The Grace of Hindrances in the Light of Oneness

Yutang Lin

Encountering obstructions is a matter of daily life;
Hardship adding to suffering forces beings to seek emancipation.
Setback and depression reveals ones propensity and habits;
Suspicion, jealousy and slander are passes to conquer.
Steep mountains and rapid rivers enrich training and experiences;
Blocking in front and pulling in rear open together a sidewise path.
Purity permeates in harmony, sublimating poisons and dirt to naught,
Then the grace of hindrances in the light of Oneness is appreciated.

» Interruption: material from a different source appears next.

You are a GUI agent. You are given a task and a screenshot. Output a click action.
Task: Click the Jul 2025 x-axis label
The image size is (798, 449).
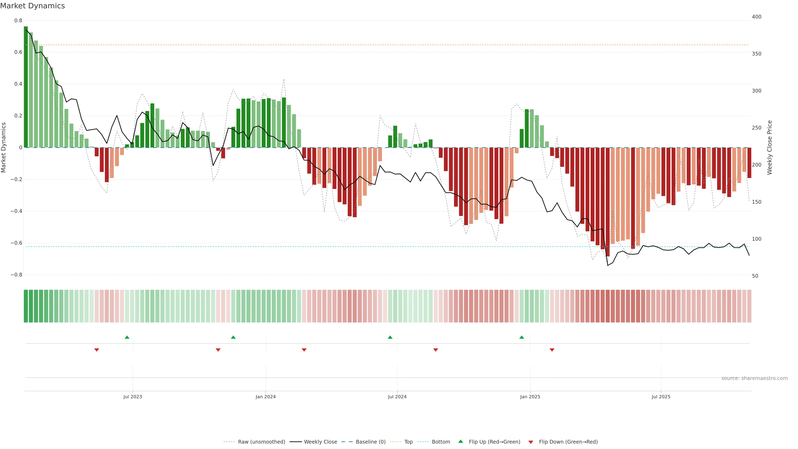pos(661,397)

Written in Chinese: July 19, 1998

Comment added in Chinese later on July 25, 1998:

Upasaka Stanley Lam considered the content of this poem as being very helpful to the growth of practitioners, and asked me to write a short explanation to expound the hidden significance. Thereupon I wrote the epilog as follows:

In life it is indeed inevitable to come across tragic accidents or frustrating situations. All sorts of hardship and suffering keep on accumulating, thereby forcing people to seek out paths to liberation. This is the background that led to peoples engaging in spiritual practices. In the face of setback and long-term depression, various sinister habits and propensities in peoples mind would readily reveal themselves in thoughts, emotions, speeches and actions. A practitioner may thus become aware of his or her infirmity, and treat it through antidotal, mediate or sublimate ways. Human relationship are infested with suspicions, jealousy and slanders. A practitioner at such a juncture should not fall into the swamp of entanglement; instead, simply continue to follow the guidance of Bodhicitta in actively participating in Dharma practices and services, and then after having passed the test of months and years, all such difficulties would just fade away. Consider the various difficulties and hardships as trials on the path, then the more dangerous and steep the pass, the better it would enhance the practitioners ability to endure, adjust and sustain. When hindrance, interference and drag arise, a practitioner would not argue or fight with others, but choose to go on a new path and thereby experience deeper the vast openness of the whole Dharmadhatu.

After long years of practicing as described above, all the poisons and dirt of attachment, calculation, habitual propensities, sinister thoughts, greed and hatred in the practitioners mind would have faded away, and only pure innocence permeates. In this pure innocence there is no longer any entanglement or haggling with people over matters, only relaxation and tranquillity naturally prevail. Furthermore, to all the hardships, suffering and hindrance that one has ever encountered one is forever grateful because they have helped ones Bodhicitta to sprout, grow, be tried, and mature. After Bodhicitta has outgrown self-centered antagonism in this way, it unfolds without boundary to all sentient beings in the limitless time and space of the whole Dharmadhatu, and saturate the limitless-oneness which encompasses the whole Dharmadhatu.